# Assigned task:
In the records that follow, the lines from the one containing "Task: Bookmark this page with star icon" to the one containing "Task: Click the notifications bell icon", inclusive, are to be given again exactly.

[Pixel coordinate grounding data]
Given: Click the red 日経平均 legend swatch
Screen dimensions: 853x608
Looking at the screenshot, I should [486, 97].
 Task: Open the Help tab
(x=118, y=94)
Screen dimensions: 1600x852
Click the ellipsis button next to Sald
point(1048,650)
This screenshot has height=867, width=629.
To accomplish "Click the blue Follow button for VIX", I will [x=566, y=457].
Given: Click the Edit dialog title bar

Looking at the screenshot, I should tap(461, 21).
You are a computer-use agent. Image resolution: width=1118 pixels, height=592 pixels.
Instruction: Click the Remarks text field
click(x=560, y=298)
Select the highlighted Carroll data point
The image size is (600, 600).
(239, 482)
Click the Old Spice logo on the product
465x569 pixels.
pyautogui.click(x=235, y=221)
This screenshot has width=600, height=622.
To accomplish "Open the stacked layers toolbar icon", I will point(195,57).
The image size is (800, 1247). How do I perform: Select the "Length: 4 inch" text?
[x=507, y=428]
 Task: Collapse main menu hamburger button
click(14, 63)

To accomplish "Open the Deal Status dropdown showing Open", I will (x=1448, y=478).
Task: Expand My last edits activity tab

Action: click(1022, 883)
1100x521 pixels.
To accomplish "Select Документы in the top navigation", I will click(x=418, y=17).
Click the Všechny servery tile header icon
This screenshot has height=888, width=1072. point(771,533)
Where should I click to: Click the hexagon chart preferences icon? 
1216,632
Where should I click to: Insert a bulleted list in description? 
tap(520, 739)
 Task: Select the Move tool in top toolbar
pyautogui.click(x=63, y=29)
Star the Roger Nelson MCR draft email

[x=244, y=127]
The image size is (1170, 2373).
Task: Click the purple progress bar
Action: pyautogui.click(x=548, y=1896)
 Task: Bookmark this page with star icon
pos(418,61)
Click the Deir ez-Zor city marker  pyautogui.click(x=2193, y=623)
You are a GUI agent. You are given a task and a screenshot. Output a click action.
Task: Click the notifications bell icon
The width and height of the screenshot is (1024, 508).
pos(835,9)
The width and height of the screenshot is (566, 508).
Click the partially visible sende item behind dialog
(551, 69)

# Output of the exercise:
 Task: Bookmark this page with star icon
pos(418,61)
Click the Deir ez-Zor city marker  pyautogui.click(x=2193, y=623)
You are a GUI agent. You are given a task and a screenshot. Output a click action.
Task: Click the notifications bell icon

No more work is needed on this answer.